Put the lines below into a numbered list, from the line with "Task: Click the Alcohol by volume (ABV) label" up to and including the final line, skipping any blank lines. Leave the pictures out.

ENTRIES PROVIDED:
++++++

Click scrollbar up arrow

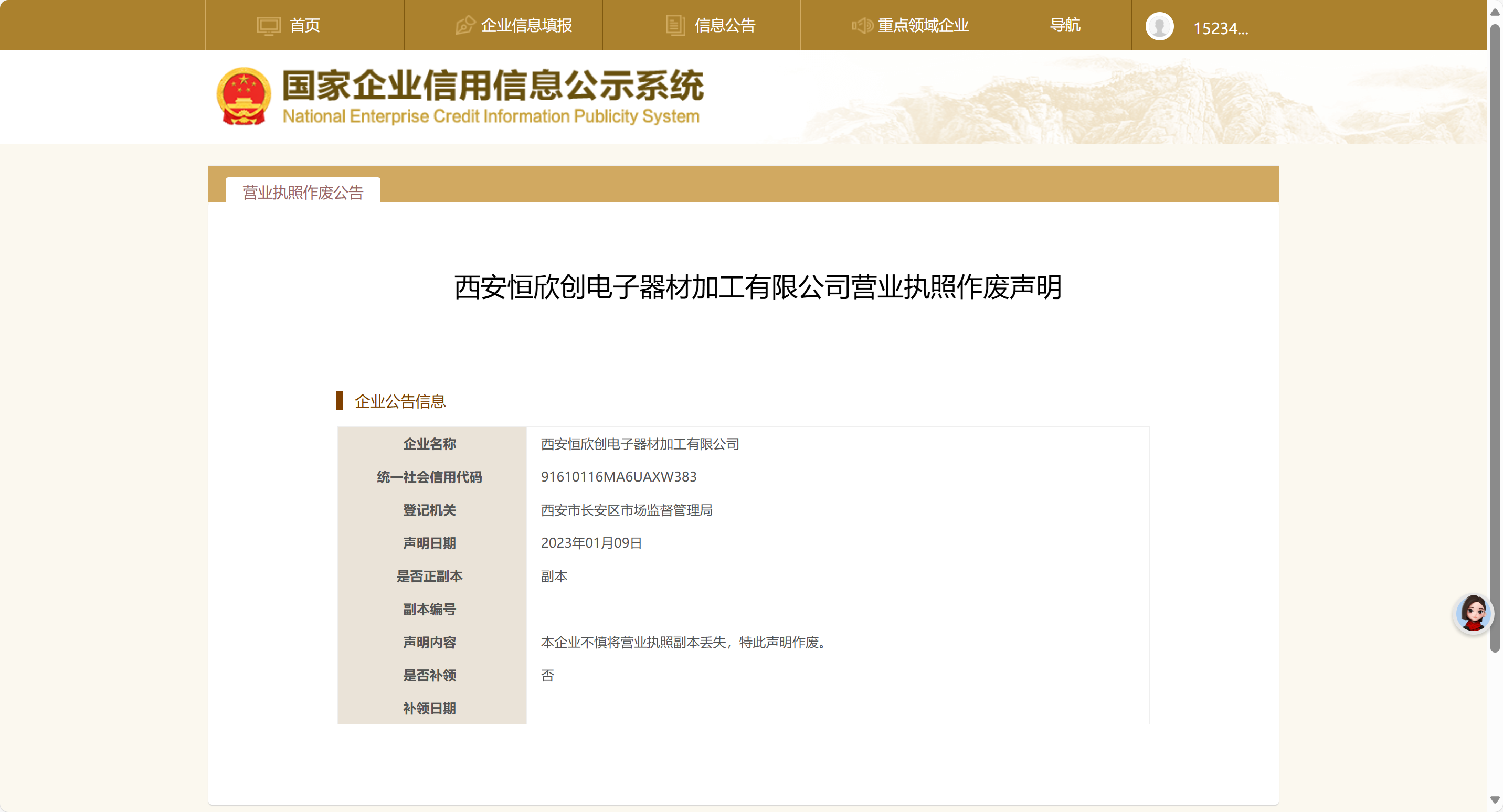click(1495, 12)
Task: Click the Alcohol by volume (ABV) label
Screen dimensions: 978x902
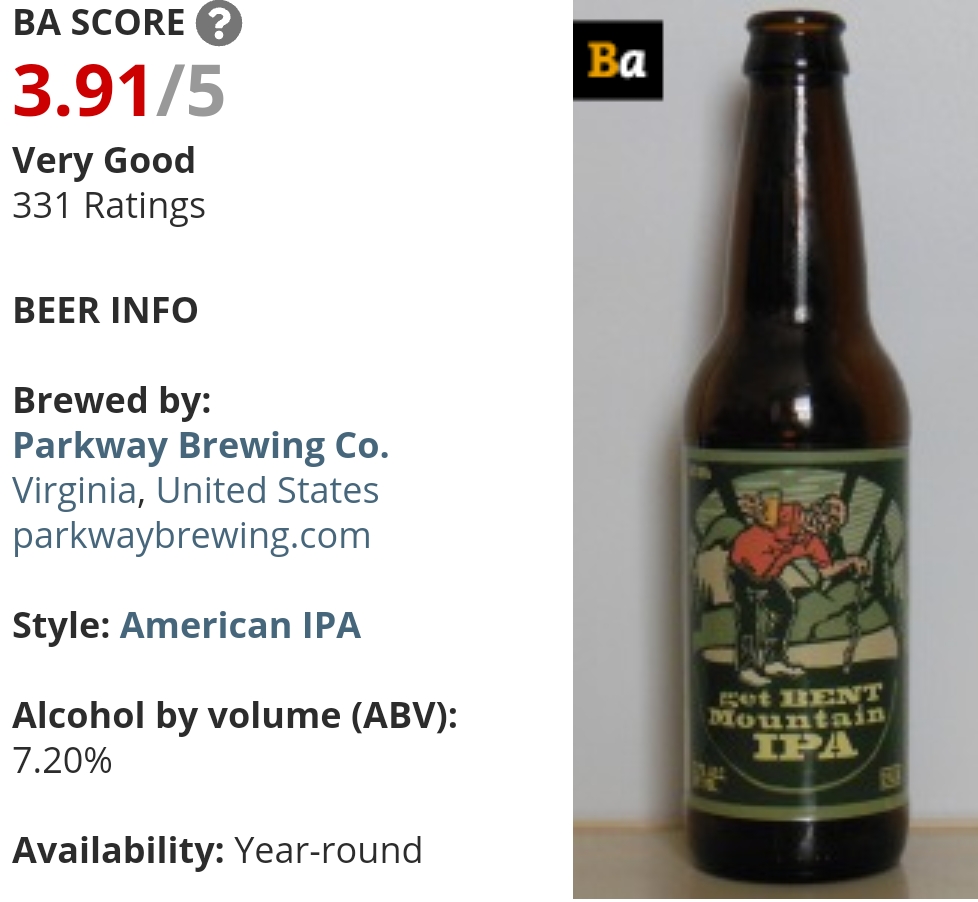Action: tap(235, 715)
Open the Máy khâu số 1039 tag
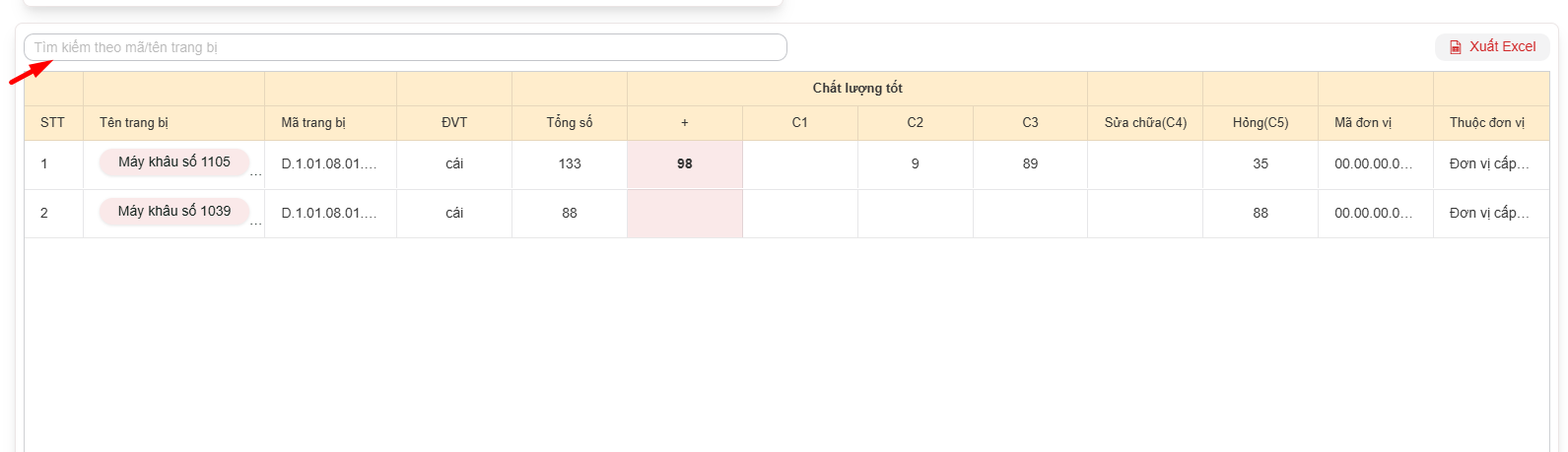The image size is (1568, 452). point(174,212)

++++++

SOLUTION FOR THIS TASK:
1. Task: Click the Alcohol by volume (ABV) label
2. Screen dimensions: 978x902
3. Action: tap(235, 715)
4. Open the Máy khâu số 1039 tag
5. The image size is (1568, 452). point(174,212)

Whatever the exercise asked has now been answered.